### TASK REQUIREMENTS
Please reproduce all of the entries exactly, without omitting any.

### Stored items
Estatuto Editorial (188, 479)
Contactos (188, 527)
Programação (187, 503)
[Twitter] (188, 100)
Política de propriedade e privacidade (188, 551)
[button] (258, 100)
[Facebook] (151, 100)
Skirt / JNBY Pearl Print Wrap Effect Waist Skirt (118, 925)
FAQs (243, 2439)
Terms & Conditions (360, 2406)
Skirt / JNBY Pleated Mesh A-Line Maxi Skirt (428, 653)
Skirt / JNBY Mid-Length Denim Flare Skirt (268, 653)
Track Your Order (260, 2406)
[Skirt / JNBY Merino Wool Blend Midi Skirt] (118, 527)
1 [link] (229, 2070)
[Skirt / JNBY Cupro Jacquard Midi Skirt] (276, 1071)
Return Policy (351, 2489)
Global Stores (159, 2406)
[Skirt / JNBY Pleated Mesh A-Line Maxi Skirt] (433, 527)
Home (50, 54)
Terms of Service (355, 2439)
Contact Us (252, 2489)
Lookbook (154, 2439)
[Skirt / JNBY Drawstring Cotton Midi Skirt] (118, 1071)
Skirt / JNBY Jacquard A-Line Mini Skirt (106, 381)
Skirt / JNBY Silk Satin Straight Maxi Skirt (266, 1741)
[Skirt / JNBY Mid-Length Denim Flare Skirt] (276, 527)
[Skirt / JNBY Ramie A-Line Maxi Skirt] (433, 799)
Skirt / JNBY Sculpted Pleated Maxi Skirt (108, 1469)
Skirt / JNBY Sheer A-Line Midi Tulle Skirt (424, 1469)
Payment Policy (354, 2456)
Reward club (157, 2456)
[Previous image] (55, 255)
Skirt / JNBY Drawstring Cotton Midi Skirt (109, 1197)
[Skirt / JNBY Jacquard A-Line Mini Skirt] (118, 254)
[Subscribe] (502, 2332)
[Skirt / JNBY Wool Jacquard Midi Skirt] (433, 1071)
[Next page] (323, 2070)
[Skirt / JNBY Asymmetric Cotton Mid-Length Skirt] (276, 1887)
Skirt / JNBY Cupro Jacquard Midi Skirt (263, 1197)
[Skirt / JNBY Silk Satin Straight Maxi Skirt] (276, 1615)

### RESULT OF THIS EXERCISE
Estatuto Editorial (188, 479)
Contactos (188, 527)
Programação (187, 503)
[Twitter] (188, 100)
Política de propriedade e privacidade (188, 551)
[button] (258, 100)
[Facebook] (151, 100)
Skirt / JNBY Pearl Print Wrap Effect Waist Skirt (118, 925)
FAQs (243, 2439)
Terms & Conditions (360, 2406)
Skirt / JNBY Pleated Mesh A-Line Maxi Skirt (428, 653)
Skirt / JNBY Mid-Length Denim Flare Skirt (268, 653)
Track Your Order (260, 2406)
[Skirt / JNBY Merino Wool Blend Midi Skirt] (118, 527)
1 [link] (229, 2070)
[Skirt / JNBY Cupro Jacquard Midi Skirt] (276, 1071)
Return Policy (351, 2489)
Global Stores (159, 2406)
[Skirt / JNBY Pleated Mesh A-Line Maxi Skirt] (433, 527)
Home (50, 54)
Terms of Service (355, 2439)
Contact Us (252, 2489)
Lookbook (154, 2439)
[Skirt / JNBY Drawstring Cotton Midi Skirt] (118, 1071)
Skirt / JNBY Jacquard A-Line Mini Skirt (106, 381)
Skirt / JNBY Silk Satin Straight Maxi Skirt (266, 1741)
[Skirt / JNBY Mid-Length Denim Flare Skirt] (276, 527)
[Skirt / JNBY Ramie A-Line Maxi Skirt] (433, 799)
Skirt / JNBY Sculpted Pleated Maxi Skirt (108, 1469)
Skirt / JNBY Sheer A-Line Midi Tulle Skirt (424, 1469)
Payment Policy (354, 2456)
Reward club (157, 2456)
[Previous image] (55, 255)
Skirt / JNBY Drawstring Cotton Midi Skirt (109, 1197)
[Skirt / JNBY Jacquard A-Line Mini Skirt] (118, 254)
[Subscribe] (502, 2332)
[Skirt / JNBY Wool Jacquard Midi Skirt] (433, 1071)
[Next page] (323, 2070)
[Skirt / JNBY Asymmetric Cotton Mid-Length Skirt] (276, 1887)
Skirt / JNBY Cupro Jacquard Midi Skirt (263, 1197)
[Skirt / JNBY Silk Satin Straight Maxi Skirt] (276, 1615)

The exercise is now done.